Zhang, Y, Thomas, CL, Xiang, J, Long, Y, Wang, X, Zou, J, Luo, Z, Ding, G, Cai, H, Graham, NS, et al
Scientific reports. 2016;:33113
Abstract
A high-density SNP-based genetic linkage map was constructed and integrated with a previous map in the Tapidor x Ningyou7 (TNDH) Brassica napus population, giving a new map with a total of 2041 molecular markers and an average marker density which increased from 0.39 to 0.97 (0.82 SNP bin) per cM. Root and shoot traits were screened under low and 'normal' phosphate (Pi) supply using a 'pouch and wick' system, and had been screened previously in an agar based system. The P-efficient parent Ningyou7 had a shorter primary root length (PRL), greater lateral root density (LRD) and a greater shoot biomass than the P-inefficient parent Tapidor under both treatments and growth systems.
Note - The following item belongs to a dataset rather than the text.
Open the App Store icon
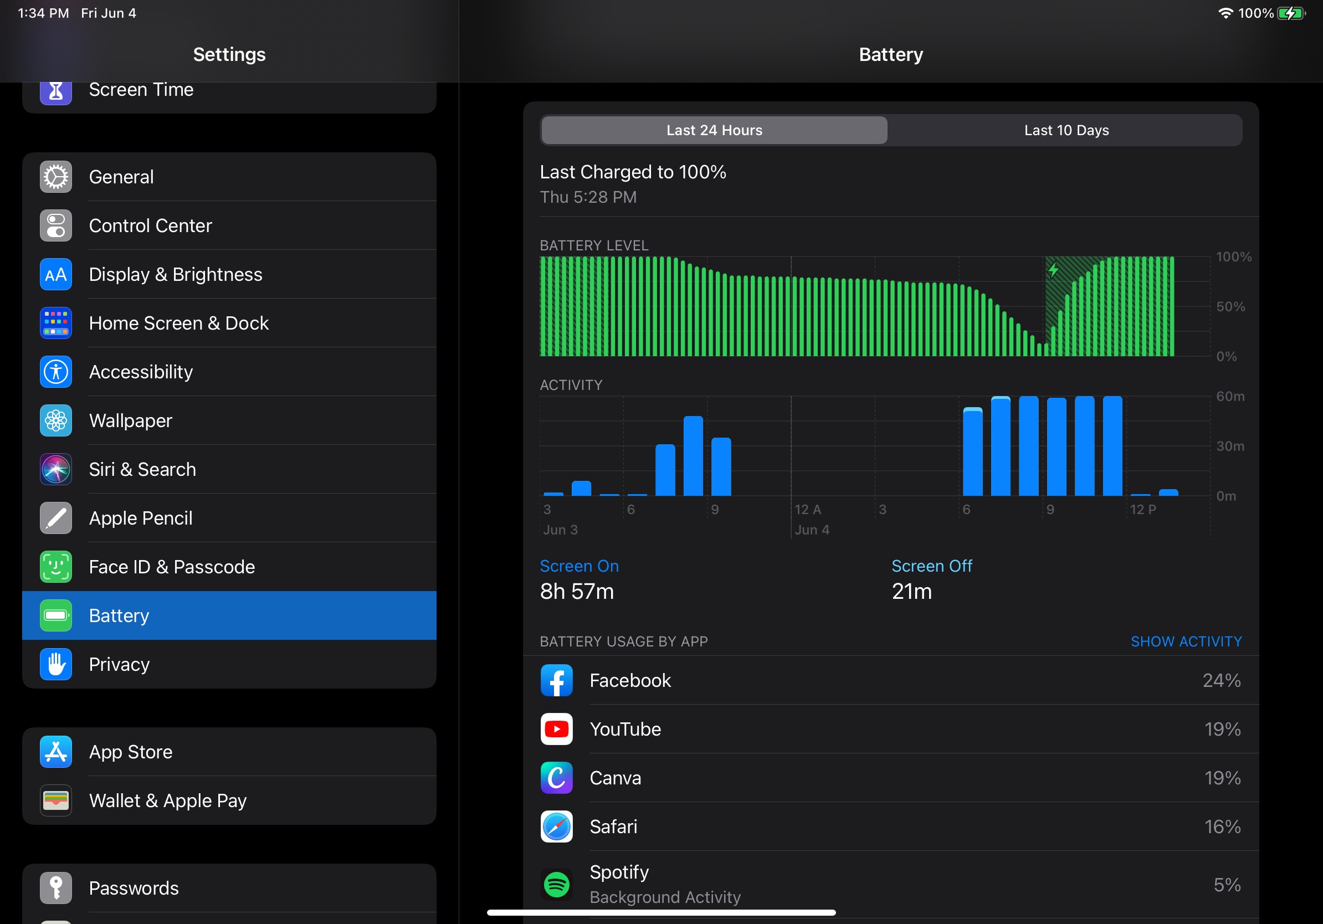Screen dimensions: 1323x924 pos(56,752)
Quantitative trait loci (QTL) analysis identified a total of 131 QTL, and QTL meta-analysis found four integrated QTL across the growth systems. Integration reduced the confidence interval by ~41%. QTL for root and shoot biomass were co-located on chromosome A3 and for lateral root emergence were co-located on chromosomes A4/C4 and C8/C9. There was a major QTL for LRD on chromosome C9 explaining ~18% of the phenotypic variation. QTL underlying an increased LRD may be a useful breeding target for P uptake efficiency in Brassica.